Cuomo’s instant background checks on ammunition has yet to get off the ground, and the plan was quietly suspended back in 2015, though the New York State Police insist that they’re still working to put a system in place to conduct the background checks on ammo sales.

The universal background check measure clearly hasn’t stopped criminals from illegally acquiring firearms, and I’ve been able to find no evidence that prosecutors across the state have brought charges against anyone for transferring a gun to someone in a private sale without going through a background check. Like every other universal background check law, it’s impossible to enforce New York’s statute proactively, which means the best that prosecutors can hope for is to charge someone after the fact if they determine that the firearm should have gone through a background check when it was transferred.
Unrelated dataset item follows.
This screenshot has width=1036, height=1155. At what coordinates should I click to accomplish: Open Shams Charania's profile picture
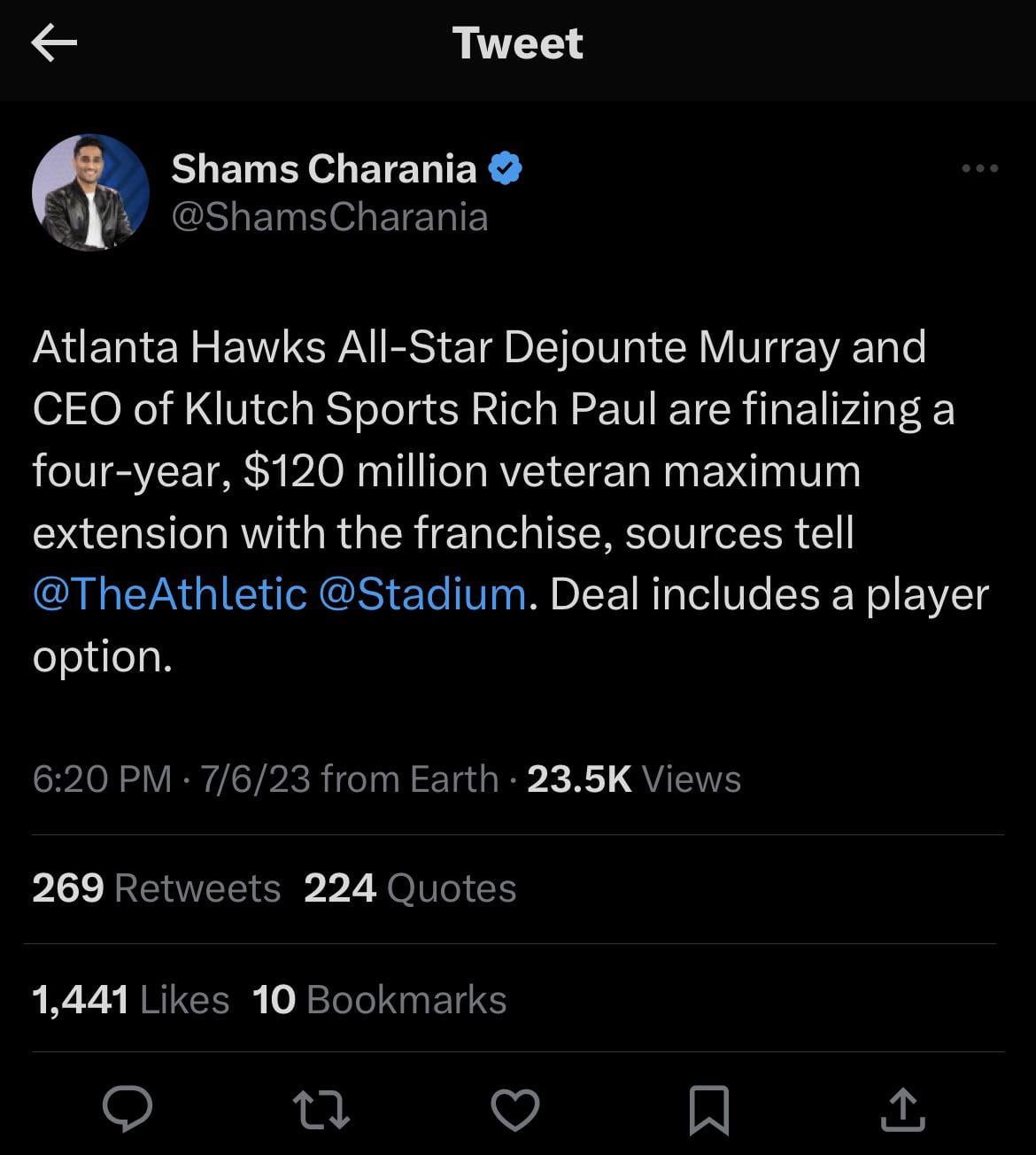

As for the registration of so-called assault weapons and re-registration of handguns, both measures have been met with massive noncompliance.

About the only part of the SAFE Act that’s working as intended is the part of the law that made it a felony to possess a gun without a license. As of 2016, fully 84% of the SAFE Act prosecutions that had taken place in the state were related to unlicensed possession of a firearm, a non-violent offense that now comes with a 3 1/2-year prison sentence.
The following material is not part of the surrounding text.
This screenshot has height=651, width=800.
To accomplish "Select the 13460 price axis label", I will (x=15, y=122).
Ironically enough, the most used aspect of the SAFE Act is the most likely to be changed, given the fact that Democrats are now talking about “reimagining policing.” The vast majority of these illegal gun possession cases are brought in New York City, and the vast majority of defendants, according to Emily Bazelon of Slate, are young black men without serious criminal histories. Not only has the SAFE Act failed to keep New Yorkers safe, it’s put a disproportionate number of minorities behind bars.

Of course Cuomo doesn’t want to acknowledge any of this, but I’d love to see a reporter bring up some of these inconvenient truths at Cuomo’s next press conference. If the governor is going to face any tough questions over the failure of his gun control laws, it’ll have to come from the Albany press corps. After all, it’s not like his brother’s going to give him a hard time about it during their next lovefest on CNN.